Basar Uyar

Photoproduction of hydrogen by Rhodobacter capsulatus from thermophilic fermentation effluent

Rhodobacter capsulatus was used for the phototrophic hydrogen production on effluent solution derived from the thermophilic fermentation of Miscanthus hydrolysate by Thermotoga neapolitana. Pretreatments such as centrifugation, dilution, buffer addition, pH adjustment and sterilization were suggested for the effluent before being fed to the photofermentation. Batch-wise experiments showed that R. capsulatus grows and produces hydrogen on the pretreated effluent solution. Moreover, it was found that the hydrogen yield increased from 0.3 to 1.0 L/Lculture by addition of iron to the effluent solution.

Bioreactor design for photofermentative hydrogen production

Hydrogen will become a significant fuel in the near future. Photofermentative production of hydrogen is a promising and sustainable process. The design, construction and successful operation of the photobioreactors are of critical importance for photofermentative hydrogen production and became a major field of research where novel technologies are developed and adapted frequently. This paper gives an overview of the design aspects related to photobioreactors giving particular attention to design limitations, construction material, type, operating mode and scale-up. Sub-components of the overall system setup such as mixing, temperature control and hydrogen collection are also discussed. Recent achievements in the photobioreactor technologies are described.

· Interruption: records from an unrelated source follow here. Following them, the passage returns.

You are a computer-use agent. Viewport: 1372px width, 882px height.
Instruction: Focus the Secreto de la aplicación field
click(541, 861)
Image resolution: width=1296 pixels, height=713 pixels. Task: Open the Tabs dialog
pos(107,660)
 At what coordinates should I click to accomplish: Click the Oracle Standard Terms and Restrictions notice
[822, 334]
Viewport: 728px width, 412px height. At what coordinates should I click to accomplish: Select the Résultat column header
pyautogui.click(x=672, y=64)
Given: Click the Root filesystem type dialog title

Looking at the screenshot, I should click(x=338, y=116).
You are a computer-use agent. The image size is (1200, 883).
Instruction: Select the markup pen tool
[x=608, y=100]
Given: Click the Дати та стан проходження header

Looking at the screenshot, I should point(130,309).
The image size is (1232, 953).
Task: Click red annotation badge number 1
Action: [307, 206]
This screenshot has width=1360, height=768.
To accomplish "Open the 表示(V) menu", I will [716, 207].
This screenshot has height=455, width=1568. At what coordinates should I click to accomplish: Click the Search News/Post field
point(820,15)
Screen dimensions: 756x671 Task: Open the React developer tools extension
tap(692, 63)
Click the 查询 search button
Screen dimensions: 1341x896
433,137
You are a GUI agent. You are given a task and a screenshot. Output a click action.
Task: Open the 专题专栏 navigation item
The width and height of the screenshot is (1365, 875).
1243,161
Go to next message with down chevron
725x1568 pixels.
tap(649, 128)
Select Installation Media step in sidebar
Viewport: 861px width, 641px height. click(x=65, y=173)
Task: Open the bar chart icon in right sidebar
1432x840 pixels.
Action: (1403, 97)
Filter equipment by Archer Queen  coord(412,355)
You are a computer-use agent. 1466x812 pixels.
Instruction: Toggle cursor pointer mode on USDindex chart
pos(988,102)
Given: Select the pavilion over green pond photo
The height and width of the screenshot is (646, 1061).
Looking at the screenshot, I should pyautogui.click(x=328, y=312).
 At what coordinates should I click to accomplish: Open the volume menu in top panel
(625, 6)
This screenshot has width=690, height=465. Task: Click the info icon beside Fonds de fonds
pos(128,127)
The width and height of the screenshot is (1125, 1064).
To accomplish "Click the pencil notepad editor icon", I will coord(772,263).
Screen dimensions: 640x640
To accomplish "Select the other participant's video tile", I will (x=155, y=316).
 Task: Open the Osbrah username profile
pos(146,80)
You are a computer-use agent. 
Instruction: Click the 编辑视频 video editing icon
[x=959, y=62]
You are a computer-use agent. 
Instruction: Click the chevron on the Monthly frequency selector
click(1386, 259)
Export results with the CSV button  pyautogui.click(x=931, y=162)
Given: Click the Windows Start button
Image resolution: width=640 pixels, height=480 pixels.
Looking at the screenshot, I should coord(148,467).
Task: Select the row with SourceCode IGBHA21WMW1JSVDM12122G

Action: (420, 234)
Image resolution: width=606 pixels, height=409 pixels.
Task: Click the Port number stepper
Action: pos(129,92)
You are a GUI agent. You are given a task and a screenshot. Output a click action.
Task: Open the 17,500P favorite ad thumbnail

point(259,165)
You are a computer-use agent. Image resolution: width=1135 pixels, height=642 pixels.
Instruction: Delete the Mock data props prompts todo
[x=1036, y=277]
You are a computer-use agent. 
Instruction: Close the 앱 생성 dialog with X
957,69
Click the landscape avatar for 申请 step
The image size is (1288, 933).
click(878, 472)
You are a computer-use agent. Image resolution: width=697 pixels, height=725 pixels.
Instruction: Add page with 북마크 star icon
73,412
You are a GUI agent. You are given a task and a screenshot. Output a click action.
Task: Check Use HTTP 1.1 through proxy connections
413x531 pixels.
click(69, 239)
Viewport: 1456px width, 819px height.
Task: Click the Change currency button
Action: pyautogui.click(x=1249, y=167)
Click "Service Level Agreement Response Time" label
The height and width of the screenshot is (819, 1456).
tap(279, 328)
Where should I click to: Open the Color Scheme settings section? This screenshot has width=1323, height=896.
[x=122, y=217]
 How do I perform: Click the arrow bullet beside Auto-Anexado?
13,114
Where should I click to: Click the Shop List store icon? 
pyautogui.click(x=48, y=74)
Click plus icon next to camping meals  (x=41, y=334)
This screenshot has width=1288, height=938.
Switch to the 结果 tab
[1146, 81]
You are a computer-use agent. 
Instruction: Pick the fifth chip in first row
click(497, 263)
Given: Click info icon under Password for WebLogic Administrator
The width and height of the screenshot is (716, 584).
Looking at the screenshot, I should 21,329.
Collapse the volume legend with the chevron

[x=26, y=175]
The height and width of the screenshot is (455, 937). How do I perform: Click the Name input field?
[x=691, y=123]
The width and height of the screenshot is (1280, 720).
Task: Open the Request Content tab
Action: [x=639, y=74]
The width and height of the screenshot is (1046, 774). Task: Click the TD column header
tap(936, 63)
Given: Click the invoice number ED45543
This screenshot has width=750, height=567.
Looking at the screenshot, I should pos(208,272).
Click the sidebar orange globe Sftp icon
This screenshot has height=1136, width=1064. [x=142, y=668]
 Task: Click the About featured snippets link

Dynamic modeling of temperature change in outdoor operated tubular photobioreactors

In this study, a one-dimensional transient model was developed to analyze the temperature variation of tubular photobioreactors operated outdoors and the validity of the model was tested by comparing the predictions of the model with the experimental data. The model included the effects of convection and radiative heat exchange on the reactor temperature throughout the day. The temperatures in the reactors increased with increasing solar radiation and air temperatures, and the predicted reactor temperatures corresponded well to the measured experimental values. The heat transferred to the reactor was mainly through radiation: the radiative heat absorbed by the reactor medium, ground radiation, air radiation, and solar (direct and diffuse) radiation, while heat loss was mainly through the heat transfer to the cooling water and forced convection. The amount of heat transferred by reflected radiation and metabolic activities of the bacteria and pump work was negligible. Counter-current cooling was more effective in controlling reactor temperature than co-current cooling. The model developed identifies major heat transfer mechanisms in outdoor operated tubular photobioreactors, and accurately predicts temperature changes in these systems. This is useful in determining cooling duty under transient conditions and scaling up photobioreactors. The photobioreactor design and the thermal modeling were carried out and experimental results obtained for the case study of photofermentative hydrogen production by Rhodobacter capsulatus, but the approach is applicable to photobiological systems that are to be operated under outdoor conditions with significant cooling demands.